Rafer Alston, New Jersey Nets
It’s not on Alston. This team (or something that resembles an NBA team) is 0-15, going for the record. Alston wasn’t brought to be a starter, Devin Harris was suppose to be the guy leading the new Vince Carter-less Nets, having a fantastic 2008-2009 season. But he got injured, and since his return, he’s been coming off the bench while Alston still opens at point. He’s not that bad, scoring 10.4 points with 4.8 assists, but his shooting (34.6% from the field) and not so brick-wall like defensive skills make him one of the worst starting point guards in the league. Alston is an OK player, he had a decent run with the Magic last season and a respectable NBA career so far, but this guy shouldn’t be playing almost 35 minutes a night.
Trenton Hassell, New Jersey Nets
Another member of the embarrassing 2009-2010 New Jersey Nets. Hassell for some reason has been a starter for most of his career in the NBA (9th season), but he’s never finished with a double figure scoring average. This season is no different, and in 36.1 minutes a night, Hassell is producing 8.9 points per game and 5.3 rebounds. The rebounding part ain’t bad for a 6-5 guard-forward, but he’s there for scoring, and like for most of his career, it’s not there. He was never a good three point shooter, but he’s shot only twice from outside this season, making him a non-threat from the outside, making him a very limited and inefficient outside player (350th in the league in efficiency per 48 minutes). The Nets have got real gems starting for them.

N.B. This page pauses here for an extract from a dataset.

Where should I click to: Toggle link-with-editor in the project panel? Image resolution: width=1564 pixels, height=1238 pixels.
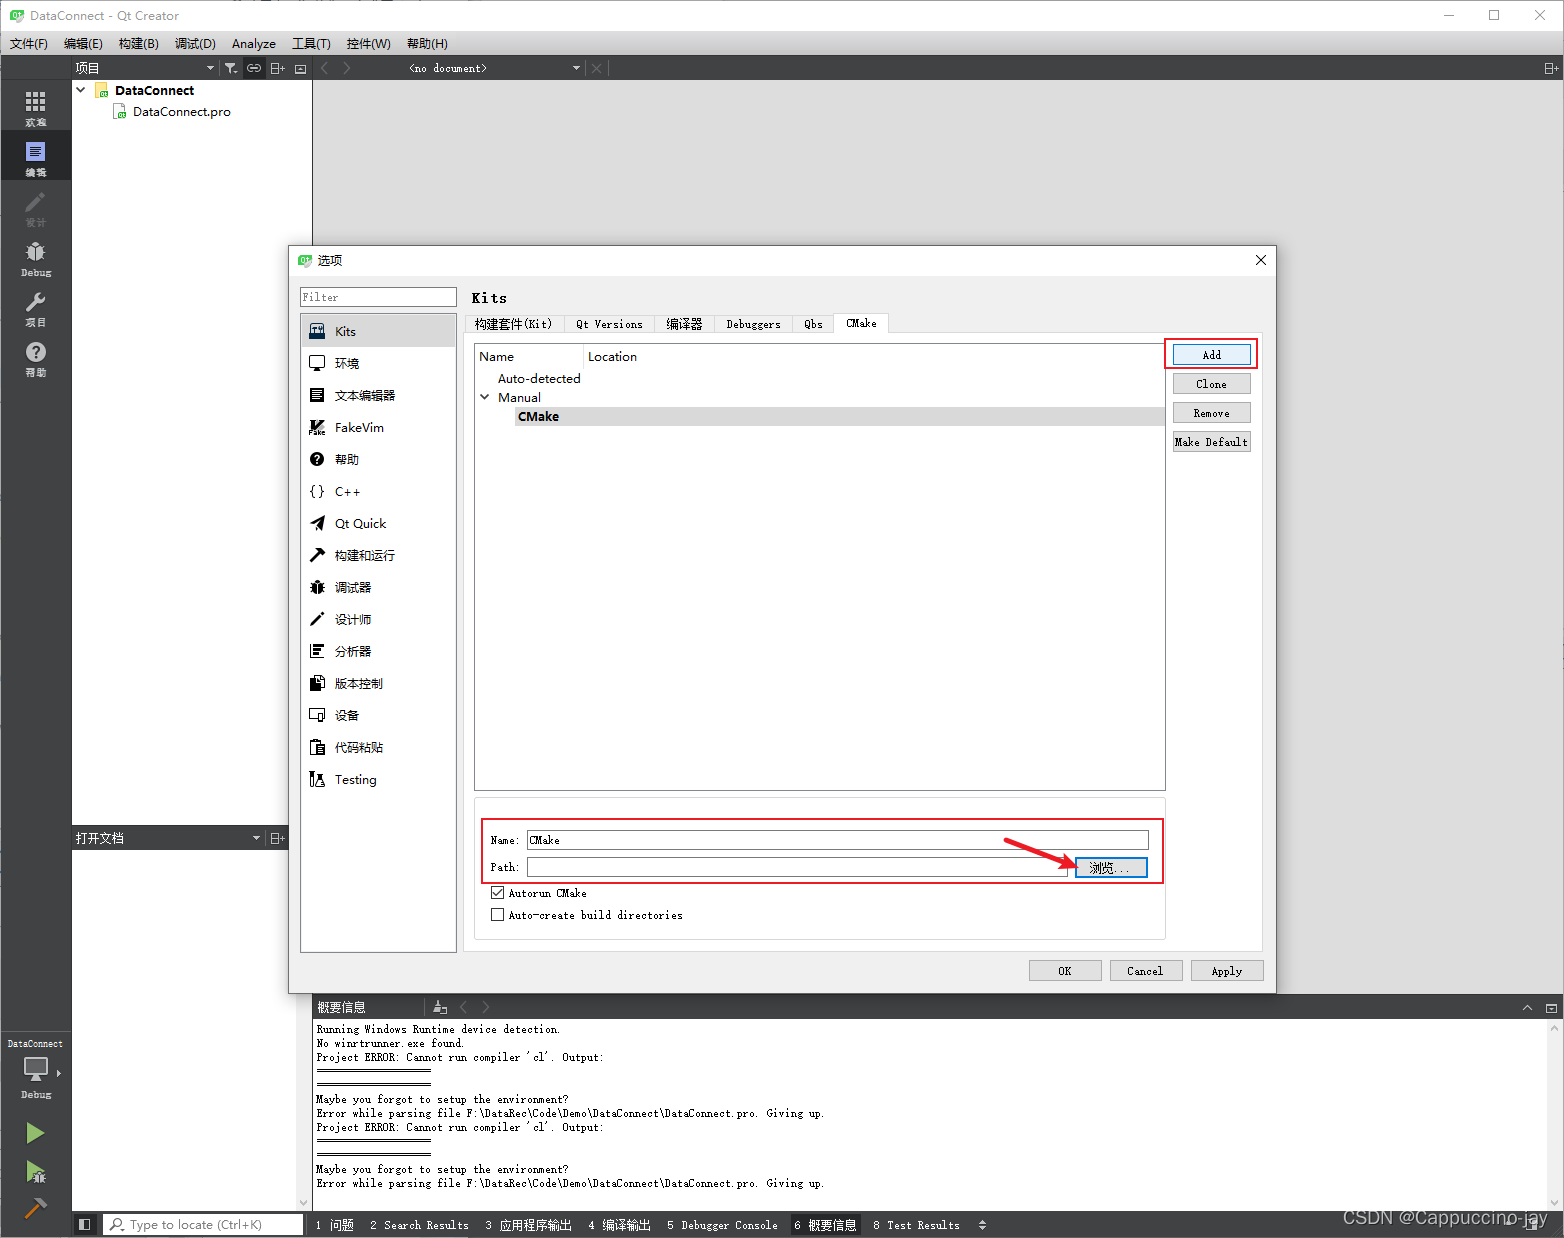coord(253,67)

Chris Duhon, New York Knicks
Another point guard, this time from the other side of the river. Duhon is in his second season as a Knick, and like all Knicks this season, their sophomore year under D’Antoni, is disappointing. He’s playing 34 minutes a night as the New York’s starting point guard, scoring 6.4 points, dishing out 5.9 assists per game, both down from last season’s 11.1 points and 7.2 assists. A point guard under D’Antoni should flourish, but I guess not everybody is Steve Nash, and the Knicks are definitely not the Suns. Duhon most horrendous stat is his shooting, with an awful 24.1% from the field and 19% from the outside. As probably the most important player in the Knicks’ playing system right now, Duhon is seriously failing at his job.
Mickael Pietrus, Orlando Magic
Mickael Pietrus is a fantastic athlete and an awesome dunker. He’s a very good defender and would be classified under “energy guy type of player” or whatever you’d like to call it. That’s the problem with this kind of players – they’re streaky, and they turn to produce cold streaks as often as they do hot streaks when their playing time surpasses the 20-24 minutes a night number. Pietrus had a successful 2009 playoffs showing, helping the Orlando Magic to their first NBA Finals appearance since 1995. This season, also due to Vince Carter being sidelined for a while, he’s been getting more playing time, 30 minutes a night, starting 9 out of 14 games. The numbers? not better than last year, when he played 5 minutes less a night. 9.6 points (9.4 last season) and 2.9 rebounds (3.3 last season). His shooting? Below 40%, for the first time in his career. He does give you defense, with 1.1 steals per game but he turns the ball over more than he assists (1.14 to his 0.6 assists). Verdict? A very good off the bench guy who’ll give you defense and some team and crowd pumping dunks, but a mediocre starter at best.